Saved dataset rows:
## start

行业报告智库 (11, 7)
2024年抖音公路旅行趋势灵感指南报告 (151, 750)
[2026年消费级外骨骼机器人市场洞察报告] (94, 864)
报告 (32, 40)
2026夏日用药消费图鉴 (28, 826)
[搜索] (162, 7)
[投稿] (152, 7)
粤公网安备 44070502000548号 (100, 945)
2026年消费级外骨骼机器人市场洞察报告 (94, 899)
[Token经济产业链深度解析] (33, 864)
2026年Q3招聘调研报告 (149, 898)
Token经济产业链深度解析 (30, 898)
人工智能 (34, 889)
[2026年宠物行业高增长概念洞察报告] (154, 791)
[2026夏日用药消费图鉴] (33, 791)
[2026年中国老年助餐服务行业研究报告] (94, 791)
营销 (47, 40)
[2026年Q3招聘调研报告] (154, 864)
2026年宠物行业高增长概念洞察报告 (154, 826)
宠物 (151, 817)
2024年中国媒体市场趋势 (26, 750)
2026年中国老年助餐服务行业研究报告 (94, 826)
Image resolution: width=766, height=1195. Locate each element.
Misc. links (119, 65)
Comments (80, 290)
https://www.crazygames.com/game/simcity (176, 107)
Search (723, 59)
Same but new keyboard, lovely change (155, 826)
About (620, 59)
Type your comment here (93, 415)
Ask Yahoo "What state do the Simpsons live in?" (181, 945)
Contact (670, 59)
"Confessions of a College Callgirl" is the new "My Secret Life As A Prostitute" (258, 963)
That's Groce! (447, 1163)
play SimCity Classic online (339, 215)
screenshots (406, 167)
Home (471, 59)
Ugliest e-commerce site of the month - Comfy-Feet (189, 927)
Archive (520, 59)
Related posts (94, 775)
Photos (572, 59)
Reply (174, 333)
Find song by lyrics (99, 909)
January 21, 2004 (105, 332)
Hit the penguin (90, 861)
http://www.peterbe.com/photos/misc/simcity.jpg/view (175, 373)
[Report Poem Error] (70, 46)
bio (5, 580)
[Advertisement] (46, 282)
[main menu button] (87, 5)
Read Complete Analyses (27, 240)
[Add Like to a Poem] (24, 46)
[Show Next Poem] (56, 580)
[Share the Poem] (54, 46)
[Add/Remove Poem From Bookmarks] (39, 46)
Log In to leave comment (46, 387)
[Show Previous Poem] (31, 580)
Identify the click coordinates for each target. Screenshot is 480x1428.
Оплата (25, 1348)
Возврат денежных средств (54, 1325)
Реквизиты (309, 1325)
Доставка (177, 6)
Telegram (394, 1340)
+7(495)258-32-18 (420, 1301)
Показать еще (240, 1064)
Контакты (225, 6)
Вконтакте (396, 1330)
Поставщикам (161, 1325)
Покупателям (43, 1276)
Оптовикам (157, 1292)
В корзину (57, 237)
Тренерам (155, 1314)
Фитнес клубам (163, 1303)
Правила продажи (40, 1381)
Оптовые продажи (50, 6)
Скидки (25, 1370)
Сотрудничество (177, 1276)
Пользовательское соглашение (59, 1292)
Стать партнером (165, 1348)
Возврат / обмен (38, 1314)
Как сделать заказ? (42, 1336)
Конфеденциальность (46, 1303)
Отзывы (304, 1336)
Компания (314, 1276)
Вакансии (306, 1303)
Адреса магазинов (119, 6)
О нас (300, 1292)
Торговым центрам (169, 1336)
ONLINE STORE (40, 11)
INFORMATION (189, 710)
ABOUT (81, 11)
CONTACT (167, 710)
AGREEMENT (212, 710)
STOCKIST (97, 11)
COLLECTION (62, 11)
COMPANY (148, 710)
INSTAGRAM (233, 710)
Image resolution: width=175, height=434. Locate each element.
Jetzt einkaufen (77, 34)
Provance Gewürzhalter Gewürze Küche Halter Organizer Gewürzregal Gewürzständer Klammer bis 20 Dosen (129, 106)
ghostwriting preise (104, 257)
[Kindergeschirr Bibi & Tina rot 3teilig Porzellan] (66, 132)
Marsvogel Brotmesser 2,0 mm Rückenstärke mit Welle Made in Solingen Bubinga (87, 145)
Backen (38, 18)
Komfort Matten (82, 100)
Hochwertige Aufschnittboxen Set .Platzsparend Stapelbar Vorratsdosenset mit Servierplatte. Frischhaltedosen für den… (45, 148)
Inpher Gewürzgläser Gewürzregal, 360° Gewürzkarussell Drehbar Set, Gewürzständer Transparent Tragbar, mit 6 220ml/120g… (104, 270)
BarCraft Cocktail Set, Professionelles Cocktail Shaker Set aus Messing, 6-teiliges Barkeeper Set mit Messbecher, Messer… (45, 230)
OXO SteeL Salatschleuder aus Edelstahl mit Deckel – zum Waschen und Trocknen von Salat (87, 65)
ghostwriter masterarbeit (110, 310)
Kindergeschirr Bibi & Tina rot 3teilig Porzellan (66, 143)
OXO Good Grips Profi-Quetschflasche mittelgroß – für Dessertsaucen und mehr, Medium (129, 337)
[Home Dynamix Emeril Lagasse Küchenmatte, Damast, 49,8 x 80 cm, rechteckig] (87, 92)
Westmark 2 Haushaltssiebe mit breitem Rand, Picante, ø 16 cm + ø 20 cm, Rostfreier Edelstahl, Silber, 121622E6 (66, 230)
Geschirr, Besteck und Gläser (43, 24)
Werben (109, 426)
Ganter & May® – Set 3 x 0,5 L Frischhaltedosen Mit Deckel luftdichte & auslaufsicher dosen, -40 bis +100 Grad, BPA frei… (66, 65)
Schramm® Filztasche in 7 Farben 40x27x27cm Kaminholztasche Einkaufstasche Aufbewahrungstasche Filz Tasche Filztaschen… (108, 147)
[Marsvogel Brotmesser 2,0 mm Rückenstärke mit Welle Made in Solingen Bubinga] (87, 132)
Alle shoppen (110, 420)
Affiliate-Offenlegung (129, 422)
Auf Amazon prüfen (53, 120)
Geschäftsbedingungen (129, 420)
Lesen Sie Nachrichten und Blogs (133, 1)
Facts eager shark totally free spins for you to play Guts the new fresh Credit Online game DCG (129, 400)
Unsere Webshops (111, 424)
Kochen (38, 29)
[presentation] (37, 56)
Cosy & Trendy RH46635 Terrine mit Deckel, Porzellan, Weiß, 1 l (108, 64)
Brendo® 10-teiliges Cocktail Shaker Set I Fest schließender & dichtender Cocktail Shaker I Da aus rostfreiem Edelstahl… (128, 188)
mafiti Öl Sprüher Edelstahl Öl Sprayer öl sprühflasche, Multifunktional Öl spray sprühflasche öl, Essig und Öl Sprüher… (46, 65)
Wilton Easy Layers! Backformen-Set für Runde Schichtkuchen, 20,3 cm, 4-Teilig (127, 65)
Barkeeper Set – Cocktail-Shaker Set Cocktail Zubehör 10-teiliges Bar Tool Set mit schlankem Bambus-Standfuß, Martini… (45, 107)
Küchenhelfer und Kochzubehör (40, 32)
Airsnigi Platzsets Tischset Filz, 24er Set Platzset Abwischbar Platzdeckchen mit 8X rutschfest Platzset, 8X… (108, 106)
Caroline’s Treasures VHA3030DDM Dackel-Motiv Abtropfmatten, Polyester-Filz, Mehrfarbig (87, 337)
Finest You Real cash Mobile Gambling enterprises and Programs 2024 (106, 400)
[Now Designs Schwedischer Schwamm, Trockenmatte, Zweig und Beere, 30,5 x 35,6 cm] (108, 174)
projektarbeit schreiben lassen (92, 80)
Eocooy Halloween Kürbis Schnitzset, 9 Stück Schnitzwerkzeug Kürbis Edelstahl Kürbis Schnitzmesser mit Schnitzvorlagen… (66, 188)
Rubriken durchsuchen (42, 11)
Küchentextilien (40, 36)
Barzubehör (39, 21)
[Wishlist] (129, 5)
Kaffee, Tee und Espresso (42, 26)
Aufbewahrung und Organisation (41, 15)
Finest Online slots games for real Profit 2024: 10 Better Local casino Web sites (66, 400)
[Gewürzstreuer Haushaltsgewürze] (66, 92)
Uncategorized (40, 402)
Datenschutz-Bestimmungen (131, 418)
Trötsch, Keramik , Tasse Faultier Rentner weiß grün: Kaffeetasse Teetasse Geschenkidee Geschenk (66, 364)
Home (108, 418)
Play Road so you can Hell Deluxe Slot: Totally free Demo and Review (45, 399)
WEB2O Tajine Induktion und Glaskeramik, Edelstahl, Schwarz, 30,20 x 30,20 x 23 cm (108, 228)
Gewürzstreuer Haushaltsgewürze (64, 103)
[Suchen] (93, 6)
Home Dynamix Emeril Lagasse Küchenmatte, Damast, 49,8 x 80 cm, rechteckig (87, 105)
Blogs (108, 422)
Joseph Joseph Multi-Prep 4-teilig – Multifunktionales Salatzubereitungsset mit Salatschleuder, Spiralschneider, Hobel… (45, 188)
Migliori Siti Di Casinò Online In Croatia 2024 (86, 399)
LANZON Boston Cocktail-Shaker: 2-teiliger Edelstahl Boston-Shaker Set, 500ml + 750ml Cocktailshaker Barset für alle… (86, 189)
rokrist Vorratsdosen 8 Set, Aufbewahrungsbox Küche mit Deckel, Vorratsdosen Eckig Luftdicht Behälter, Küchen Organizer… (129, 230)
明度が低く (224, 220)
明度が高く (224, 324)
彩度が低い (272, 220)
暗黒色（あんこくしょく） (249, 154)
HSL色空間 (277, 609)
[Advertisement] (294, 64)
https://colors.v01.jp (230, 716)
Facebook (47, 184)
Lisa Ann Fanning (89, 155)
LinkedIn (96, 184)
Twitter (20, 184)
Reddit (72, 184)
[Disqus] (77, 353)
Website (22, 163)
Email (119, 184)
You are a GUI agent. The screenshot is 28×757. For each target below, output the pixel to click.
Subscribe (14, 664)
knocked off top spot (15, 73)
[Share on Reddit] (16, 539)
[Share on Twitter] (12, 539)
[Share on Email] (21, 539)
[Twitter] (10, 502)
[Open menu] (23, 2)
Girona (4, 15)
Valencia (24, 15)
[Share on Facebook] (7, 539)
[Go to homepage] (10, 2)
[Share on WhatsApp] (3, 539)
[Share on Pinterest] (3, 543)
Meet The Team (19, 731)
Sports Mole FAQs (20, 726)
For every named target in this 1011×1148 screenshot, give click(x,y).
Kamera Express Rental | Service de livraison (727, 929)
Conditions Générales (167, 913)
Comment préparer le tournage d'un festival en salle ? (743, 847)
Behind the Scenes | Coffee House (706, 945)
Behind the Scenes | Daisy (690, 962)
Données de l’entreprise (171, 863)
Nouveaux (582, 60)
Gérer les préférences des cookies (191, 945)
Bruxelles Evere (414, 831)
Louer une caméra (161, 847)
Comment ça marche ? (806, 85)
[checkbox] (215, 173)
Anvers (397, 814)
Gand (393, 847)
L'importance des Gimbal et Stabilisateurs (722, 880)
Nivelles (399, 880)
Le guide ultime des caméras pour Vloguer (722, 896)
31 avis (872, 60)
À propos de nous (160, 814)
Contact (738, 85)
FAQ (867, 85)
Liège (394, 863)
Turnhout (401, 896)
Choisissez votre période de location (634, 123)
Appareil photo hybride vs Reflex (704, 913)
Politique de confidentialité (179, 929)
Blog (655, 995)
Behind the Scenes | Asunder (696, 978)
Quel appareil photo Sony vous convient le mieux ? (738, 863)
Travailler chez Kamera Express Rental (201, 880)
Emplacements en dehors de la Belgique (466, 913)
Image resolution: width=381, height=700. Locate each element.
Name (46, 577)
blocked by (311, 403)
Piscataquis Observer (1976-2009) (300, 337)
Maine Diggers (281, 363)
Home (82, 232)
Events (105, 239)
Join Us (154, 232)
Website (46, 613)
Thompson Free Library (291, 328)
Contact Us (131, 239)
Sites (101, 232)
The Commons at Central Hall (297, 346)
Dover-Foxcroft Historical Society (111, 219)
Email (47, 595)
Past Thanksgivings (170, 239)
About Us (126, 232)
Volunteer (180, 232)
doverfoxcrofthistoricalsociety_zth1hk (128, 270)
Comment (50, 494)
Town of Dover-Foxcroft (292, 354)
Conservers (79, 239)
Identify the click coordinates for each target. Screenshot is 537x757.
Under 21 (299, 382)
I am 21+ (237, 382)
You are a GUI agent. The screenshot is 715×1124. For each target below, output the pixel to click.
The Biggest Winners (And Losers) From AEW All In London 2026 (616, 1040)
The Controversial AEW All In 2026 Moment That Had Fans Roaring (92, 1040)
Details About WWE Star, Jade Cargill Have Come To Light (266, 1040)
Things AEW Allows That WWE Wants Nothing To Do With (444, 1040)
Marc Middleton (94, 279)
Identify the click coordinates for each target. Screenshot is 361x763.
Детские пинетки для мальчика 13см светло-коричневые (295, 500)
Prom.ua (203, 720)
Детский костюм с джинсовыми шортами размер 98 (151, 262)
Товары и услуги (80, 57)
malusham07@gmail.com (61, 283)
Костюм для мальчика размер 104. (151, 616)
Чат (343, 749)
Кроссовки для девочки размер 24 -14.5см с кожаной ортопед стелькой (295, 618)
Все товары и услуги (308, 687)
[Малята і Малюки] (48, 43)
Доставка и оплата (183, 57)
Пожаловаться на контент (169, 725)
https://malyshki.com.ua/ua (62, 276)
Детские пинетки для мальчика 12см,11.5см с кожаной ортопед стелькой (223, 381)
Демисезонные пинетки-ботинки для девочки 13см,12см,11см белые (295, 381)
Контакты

## end

### What this task involves
Copy out the rows starting at the one containing "В корзину (57, 237)" and ending at the one containing "AGREEMENT (212, 710)", changing nothing.

### Completed exercise
В корзину (57, 237)
Тренерам (155, 1314)
Фитнес клубам (163, 1303)
Правила продажи (40, 1381)
Оптовые продажи (50, 6)
Скидки (25, 1370)
Сотрудничество (177, 1276)
Пользовательское соглашение (59, 1292)
Стать партнером (165, 1348)
Возврат / обмен (38, 1314)
Как сделать заказ? (42, 1336)
Конфеденциальность (46, 1303)
Отзывы (304, 1336)
Компания (314, 1276)
Вакансии (306, 1303)
Адреса магазинов (119, 6)
О нас (300, 1292)
Торговым центрам (169, 1336)
ONLINE STORE (40, 11)
INFORMATION (189, 710)
ABOUT (81, 11)
CONTACT (167, 710)
AGREEMENT (212, 710)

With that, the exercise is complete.